Given text:
Segment Open

Indirect comparison of VAS scores is depicted in the Figure. Mean VAS scores for both PP doses were lower than any of the VAS scores for first-generation depot antipsychotics. Mean VAS scores obtained two days after injection were 19.5 mm (n=11) for haloperidol, 15.0 mm (n=6) for zuclopenthixol, 6.9 mm (n=11) for fluphenazine, and 5.2 mm (n=6) for flupentixol (standard deviations [SDs] not reported).[3] The corresponding mean Day 2 VAS score (SD) was 3.2 (3.91) mm for PP 39mg (n=21) and 3.0 (3.87) mm for PP 234mg (n=22).[5]


The lack of any head-to-head comparisons of injection-site pain associated with first-generation depot antipsychotics versus atypical LAIs makes it difficult to gauge whether the newer LAIs have improved the user experience for patients. Our indirect comparison suggests that PP may be associated with lower mean pain severity than first-generation products. Mean VAS scores for first-generation antipsychotics obtained two days after injection were higher than the corresponding scores for PP: haloperidol, up to 6.5-fold higher; zuclopenthixol, up to five-fold higher; fluphenazine, approximately two-fold higher; and flupentixol, approximately 1.6-fold higher. However, because the comparison is based on different studies conducted at different times, these results should be considered hypothesis-generating only and replicated in a direct head-to-head study.

Acknowledgments. The authors thank Alison Comer, PhD, and Matthew Grzywacz, PhD, for providing writing and editorial assistance with this letter to the editor.

Author contributions. Srihari Gopal, Teresa Palermo, Jennifer Kern Sliwa, Dong-Jing Fu, and Larry Alphs were responsible for study design, data collection, and writing of the report. Isaac Nuamah was responsible for study design, data collection, writing of the report, and statistical analyses. All authors critically reviewed and revised the report and approved the final version of the report for submission.

1. Alphs L. Novel long-acting and extended-release formulations of antipsychotic drugs. In: Pharmacological Treatments in Schizophrenia. London, UK: Future Medicine Ltd; 2012:50–65.
2. Leucht C, Heres S, Kane JM, et al. Oral versus depot antipsychotic drugs for schizophrenia—a critical systematic review and meta-analysis of randomised long-term trials. Schizophr Res. 2011;127(1–3):83–92.

Segment Closed

Excerpts from a dataset:
Segment Open

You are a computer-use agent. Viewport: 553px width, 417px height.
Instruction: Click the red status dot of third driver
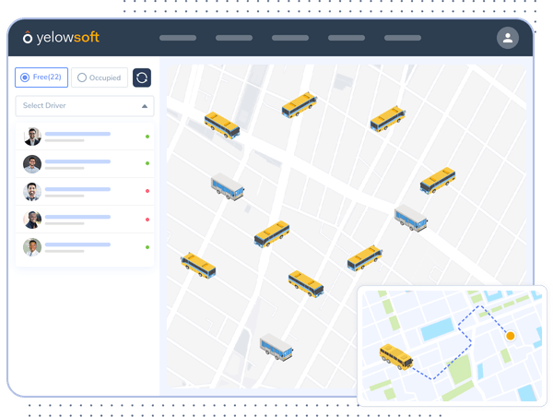[x=147, y=192]
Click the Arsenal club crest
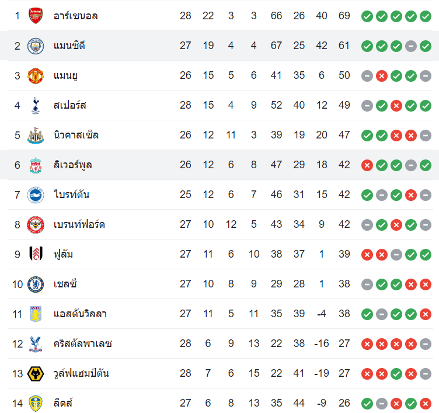This screenshot has width=439, height=413. 36,16
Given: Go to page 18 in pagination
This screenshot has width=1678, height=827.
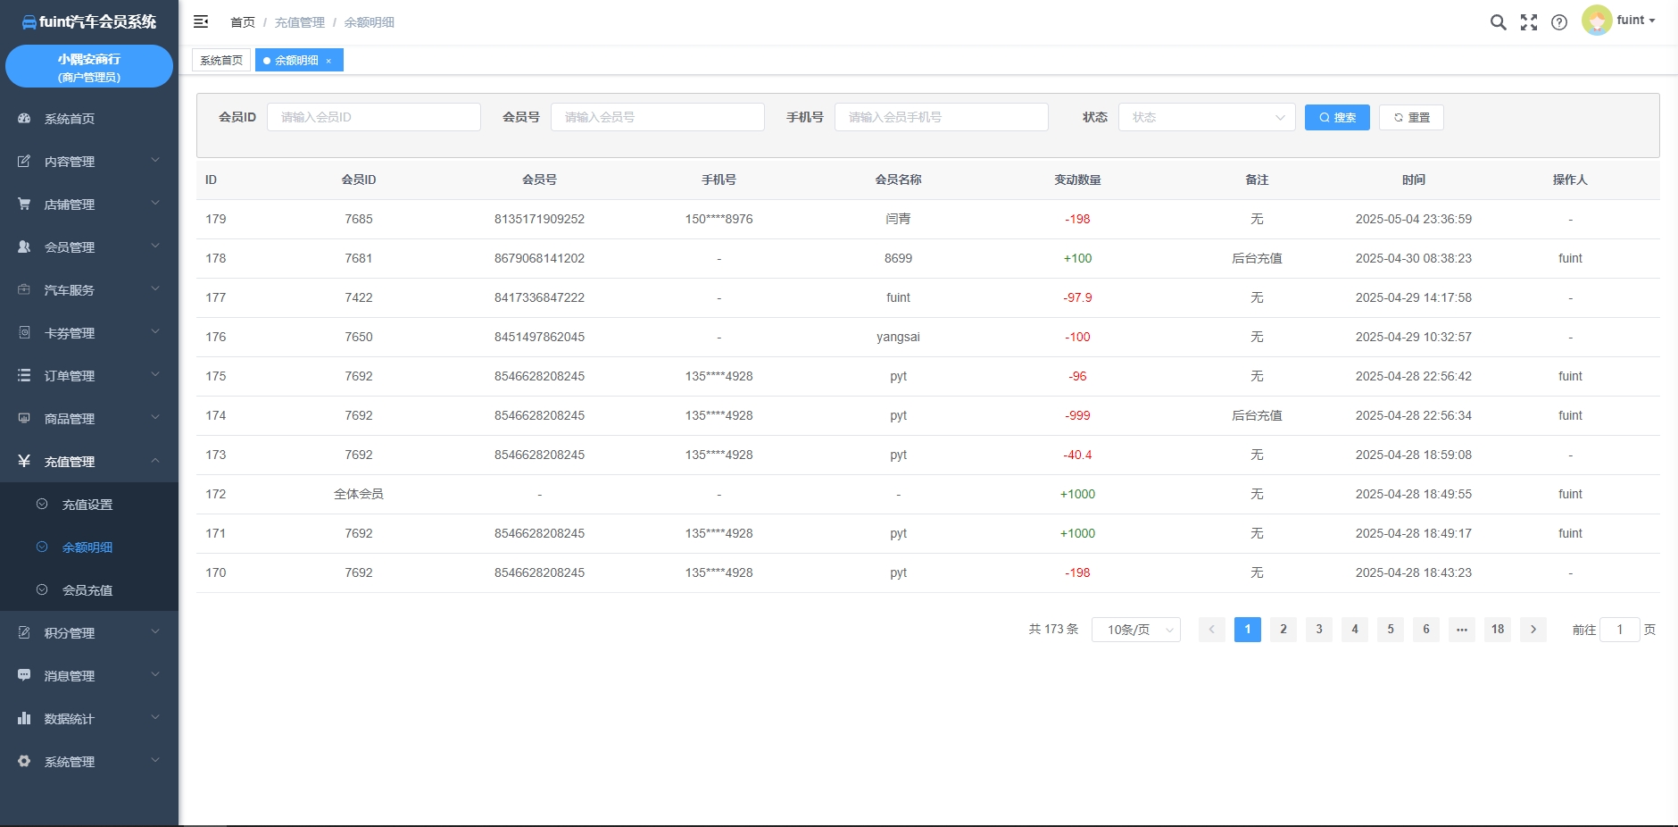Looking at the screenshot, I should (x=1498, y=630).
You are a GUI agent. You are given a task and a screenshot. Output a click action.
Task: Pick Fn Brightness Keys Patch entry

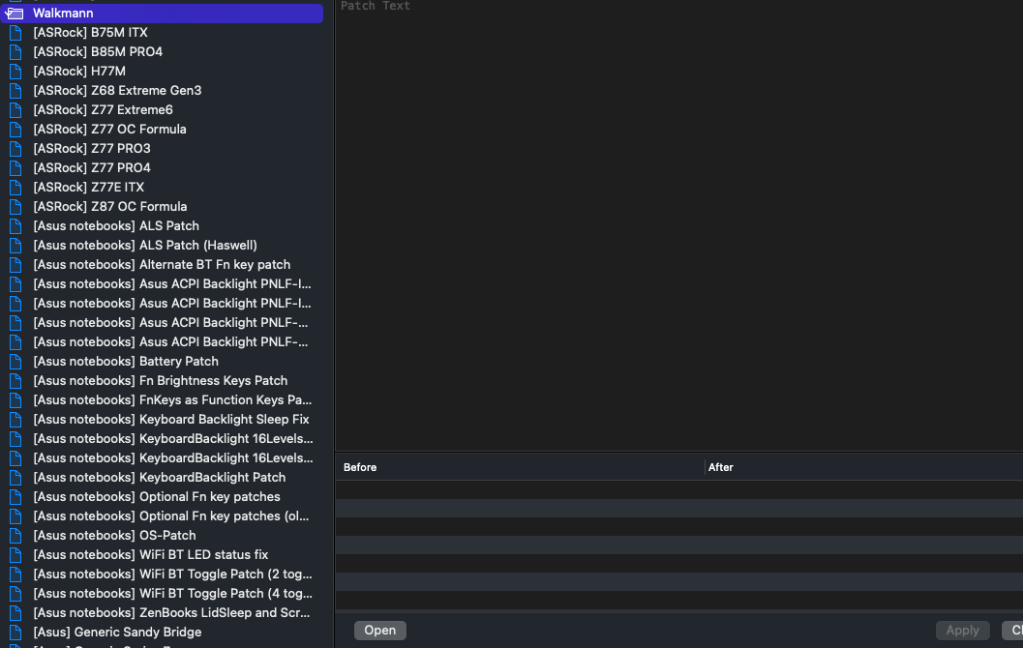[160, 381]
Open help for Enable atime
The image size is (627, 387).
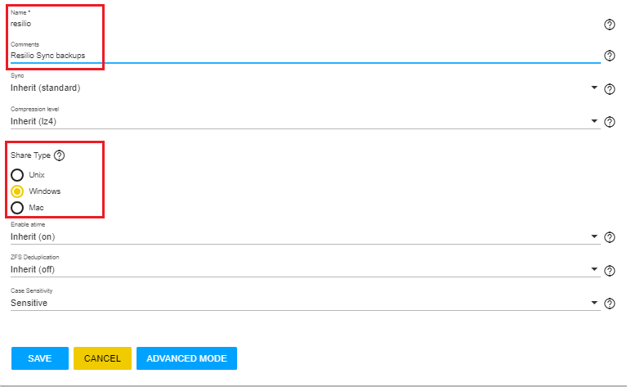point(609,238)
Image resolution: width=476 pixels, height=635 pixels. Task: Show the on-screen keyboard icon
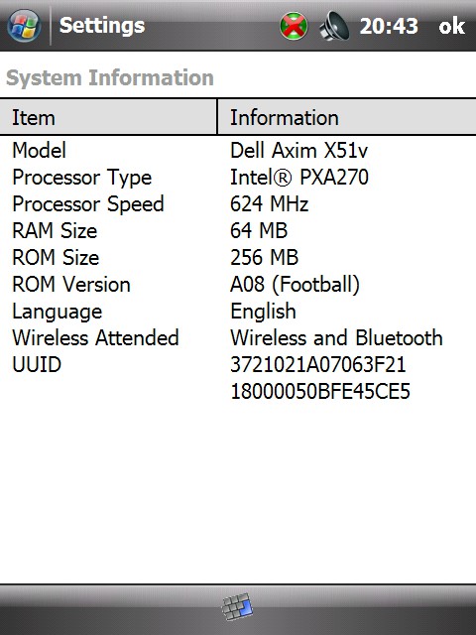(238, 606)
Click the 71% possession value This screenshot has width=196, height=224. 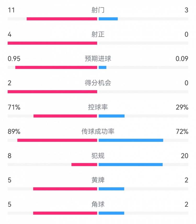coord(14,107)
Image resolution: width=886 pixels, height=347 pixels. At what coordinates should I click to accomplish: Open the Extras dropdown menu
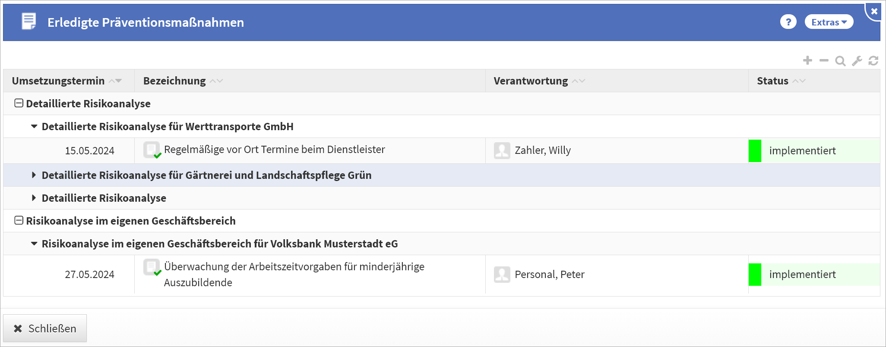(829, 22)

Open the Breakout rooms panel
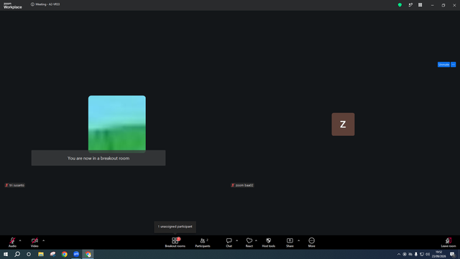pos(175,242)
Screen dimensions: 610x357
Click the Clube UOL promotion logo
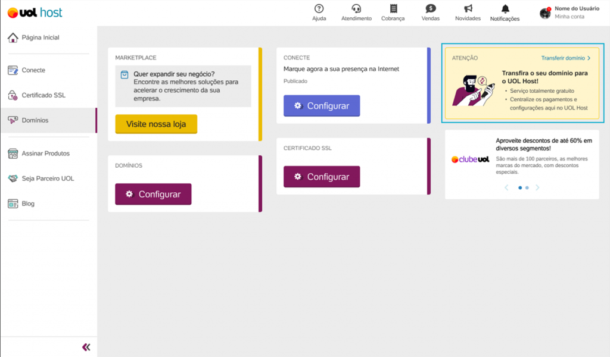point(470,159)
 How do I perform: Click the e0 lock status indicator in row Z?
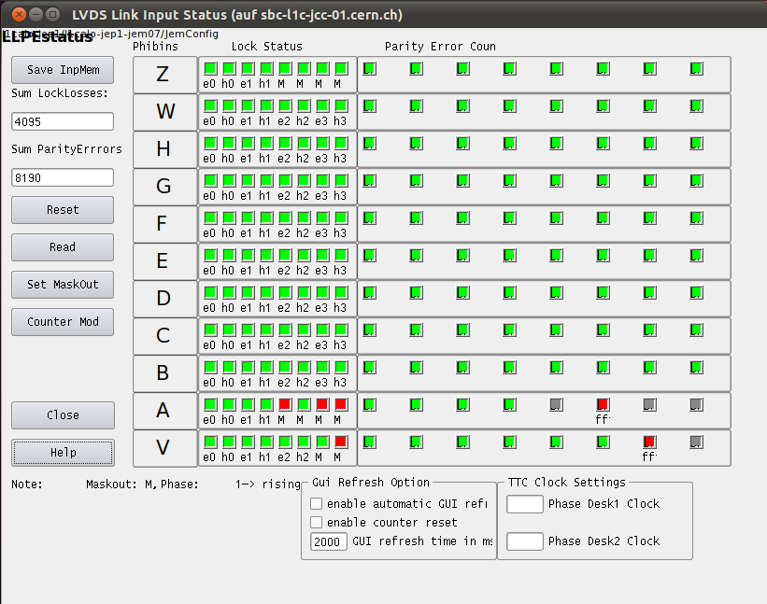click(209, 68)
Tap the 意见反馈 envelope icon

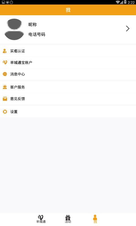[5, 99]
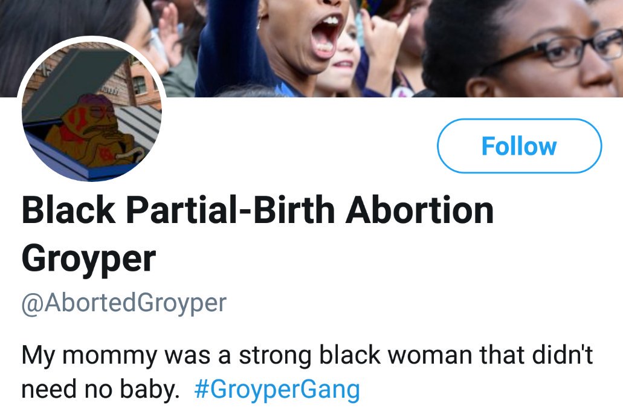The width and height of the screenshot is (623, 414).
Task: Open the #GroyperGang hashtag link
Action: click(277, 389)
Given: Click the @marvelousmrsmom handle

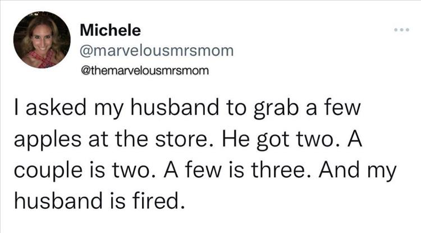Looking at the screenshot, I should 153,51.
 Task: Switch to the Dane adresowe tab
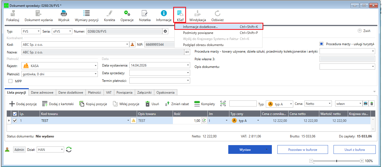coord(42,93)
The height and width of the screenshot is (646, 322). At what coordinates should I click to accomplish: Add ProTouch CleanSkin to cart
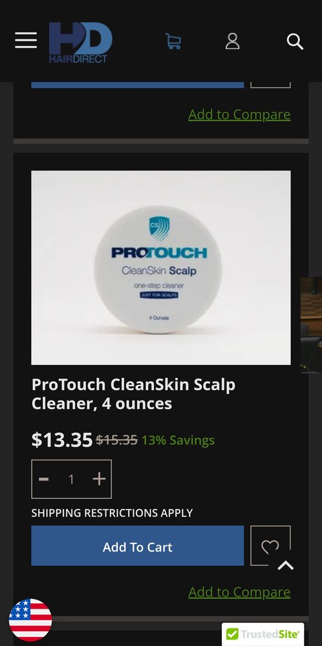137,546
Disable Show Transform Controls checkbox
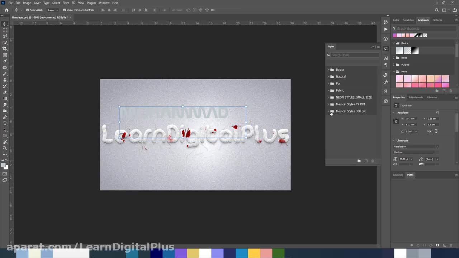 tap(65, 10)
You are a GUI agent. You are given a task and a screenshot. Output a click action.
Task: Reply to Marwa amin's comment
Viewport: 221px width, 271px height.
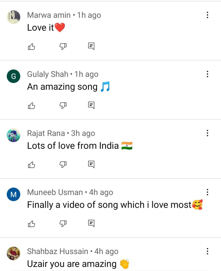(91, 46)
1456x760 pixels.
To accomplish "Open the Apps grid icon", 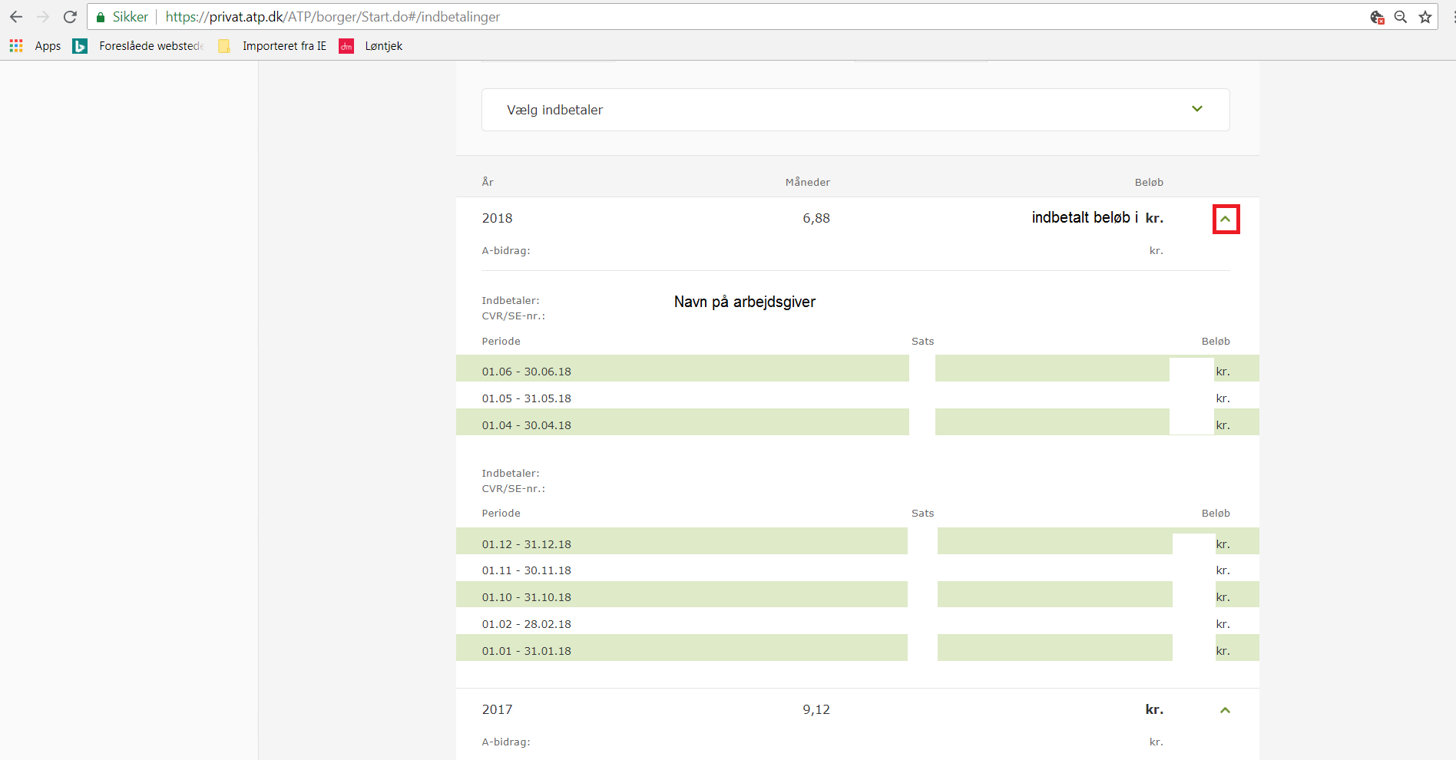I will click(16, 46).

Segment Closed

Action item A: From the text on injection-site pain, extract the passage starting at "Acknowledgments. The authors" and ending at "Medicine Ltd; 2012:50–65.".
Action item B:
Using the text on injection-site pain, answer these questions:
(i) What was the mean VAS score two days after injection for fluphenazine?
(ii) Who provided writing and editorial assistance with the letter?
(iii) Which author was responsible for the statistical analyses?
The data is not needed for any of the work here.

Final answer A:
Acknowledgments. The authors thank Alison Comer, PhD, and Matthew Grzywacz, PhD, for providing writing and editorial assistance with this letter to the editor.

Author contributions. Srihari Gopal, Teresa Palermo, Jennifer Kern Sliwa, Dong-Jing Fu, and Larry Alphs were responsible for study design, data collection, and writing of the report. Isaac Nuamah was responsible for study design, data collection, writing of the report, and statistical analyses. All authors critically reviewed and revised the report and approved the final version of the report for submission.

1. Alphs L. Novel long-acting and extended-release formulations of antipsychotic drugs. In: Pharmacological Treatments in Schizophrenia. London, UK: Future Medicine Ltd; 2012:50–65.

Final answer B:
(i) 6.9 mm (n=11)
(ii) Alison Comer, PhD, and Matthew Grzywacz, PhD
(iii) Isaac Nuamah